Powerful! That is probably the best word with which to begin this review. Last night’s opening night audience at Drury Lane Oakbrook’s “Billy Elliot” saw a production that was far superior to the original that opened in Chicago prior to Broadway. This film converted to Broadway musical with a book and lyrics by Lee Hall and music by Elton John, tells the story of a young man who finds that ballet is his true love. This “love” and “desire” becomes the focal point for a community that is down on its luck and at odds with the world surrounding them.
“Billy Elliot” is a story about dreams that come true, or at least, the possibility of them doing so. It is also a story of faith in others and supporting those who have visions and dreams that differ in every way from yours. The story takes place in a coal mining town, during a strike, in the English countryside. The miners are on strike, so money is tough. Billy’s dad (Ron E. Rains shows a whole new side to his range in this one) and brother, Tony (deftly handled by Liam Quealy) are miners going through the trials of the strike. Billy (this role is handled by two young men who alternate performances- the opening night Billy was played by Nicholas Dantes, an extraordinary young performer with solid ability, a wonderful voice and great stage presence) The alternate is Kyle Halford, who I am positive, knowing how Drury lane works is just as wonderful to watch.
This production is smoothly directed by Rachel Rockwell, who also handles the choreography. If you have never seen one of her productions, where have you been? Her magic has graced most of the stages in the Chicago area and brings a newness to every show she takes on. Her creativity is amazing! Her ability to cast a show with just the right people is another pearl on her string. Maureen Gallagher is a divine Grandma, who adds just the right comic touches to this woman, and who knew she could sing as well as act? Susie McMonagle is wonderful as Mrs. Wilkinson, the dance teacher who sees the promise of young Billy who ends up in her dance class by accident, or was it fate?
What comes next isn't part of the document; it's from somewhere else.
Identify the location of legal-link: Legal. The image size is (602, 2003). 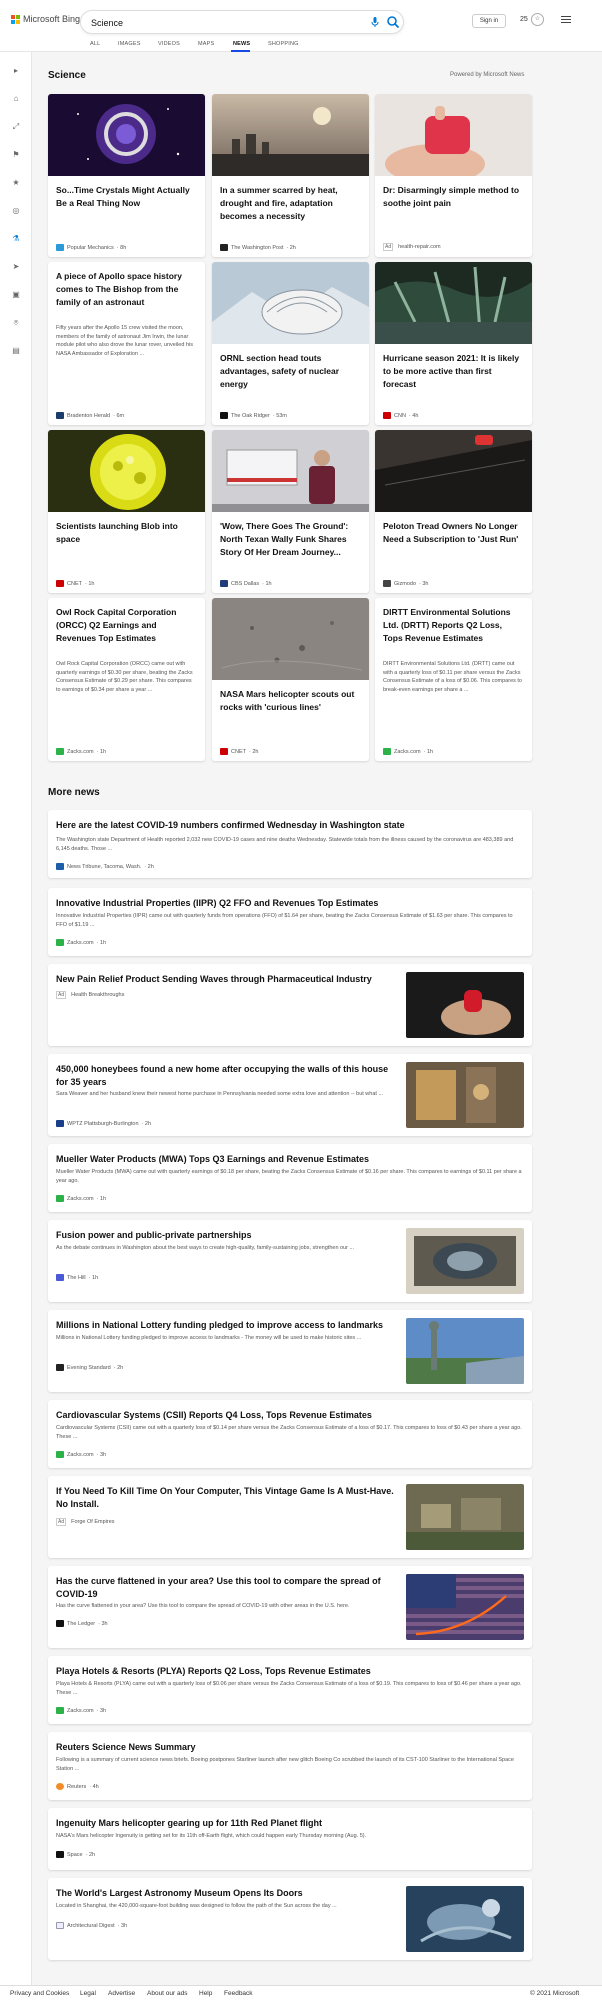
(88, 1994).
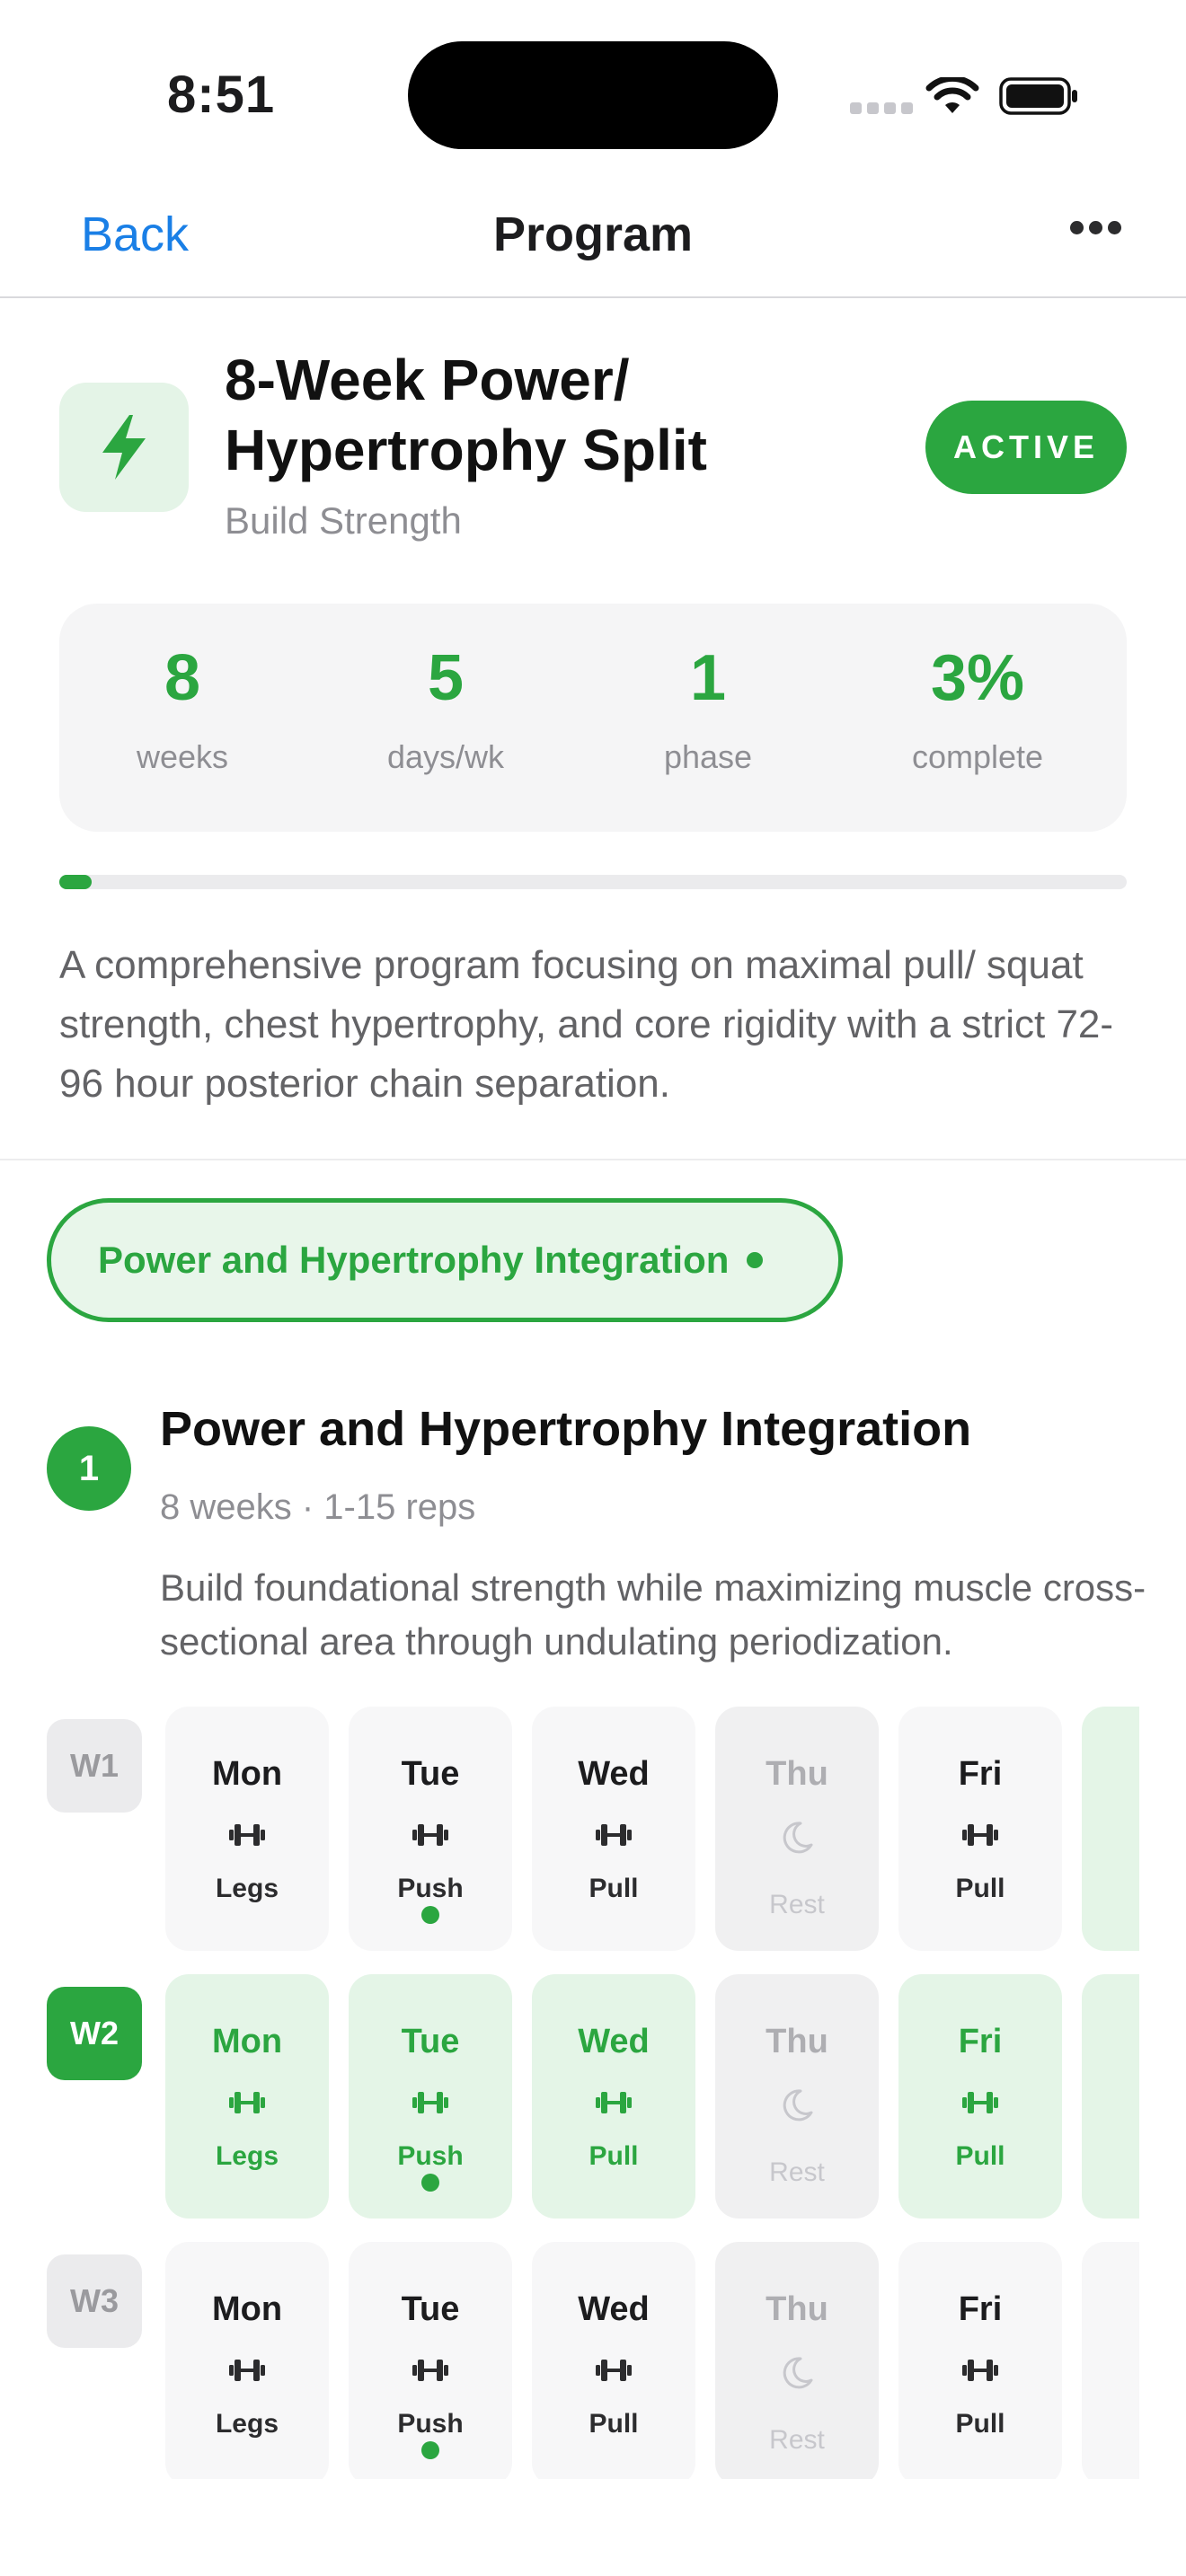 The image size is (1186, 2576). I want to click on more-options-icon, so click(1096, 228).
Other featured players are Michael Harp as Michael, Billy’s cross dressing friend. Incidently, Rockwell finds a way to get all the miners to cross dress themselves in this production allowing everyone in this huge, and highly energetic cast to “express themselves”. Terry Hamilton, who we see on many of our stages, often in very dramatic roles shows another side of himself as well as he takes on George, Billy’s boxing teacher. Brianna Borger handles the role of Mum, Billy’s departed mother. Her final scene with Billy brought a tear to my eye.
While the music in this play is not music that is memorable, the songs do help the telling of the story. The dance numbers are amazing and truly will give you chills. In particular Rhett Guter as “older Billy” in an amazing dance sequence that has the audience “flying high” as Billy soars. As said earlier, this production is solid from start to finish and exceeded my expectations.
The cleverly designed set (Kevin Depinet), great lighting effects (Lee Fiskness), sound (Garth Helm) costumes (Maggie Hofmann) props (Nick Heggestad) and even the dialect coach (Christine Adair) brought the other ingredients to Ms Rockwell’s recipe for bringing a new look to a production that needed her touch. Her magic is evident from start to finish and while the running time is around two hours and forty five minutes, it will feel like much shorter.
This amazing cast, is proof of the importance of the ensemble and each and every member. The youngsters in this production are amazing. The music direction by Roberta Duchak and the Drury lane Orchestra directed by Colin Welford, magnificent. There is a collection during the intermission break as part of the story with the kids milling through the audience. Please give to this particular charity- The Bernie Yvon memorial Scholarship Fund- see www.bernieyvon.com
“Billy Elliot” will continue at Drury Lane Oakbrook through June 7th with performances as follows:
Thursdays 1:30 p.m. and 8 p.m.
Fridays 8 p.m.
Saturdays 5 and 8:30 p.m.
Sundays 2 and 6 p.m.
Tickets range from $45 with special discounts for seniors and students. By the way, due to some rough language, it is suggested that smaller children not be brought to this one. To purchase tickets call the box office at 630-530-0111, Ticketmaster at 1-800-745-3000 or online at www.drurylane.com
Dinner and lunch packages are available. The theater is located at 100 Drury lane in Oakbrook Terrace, just north of the Oakbrook Shopping Center in Oakbrook with plenty of free parking.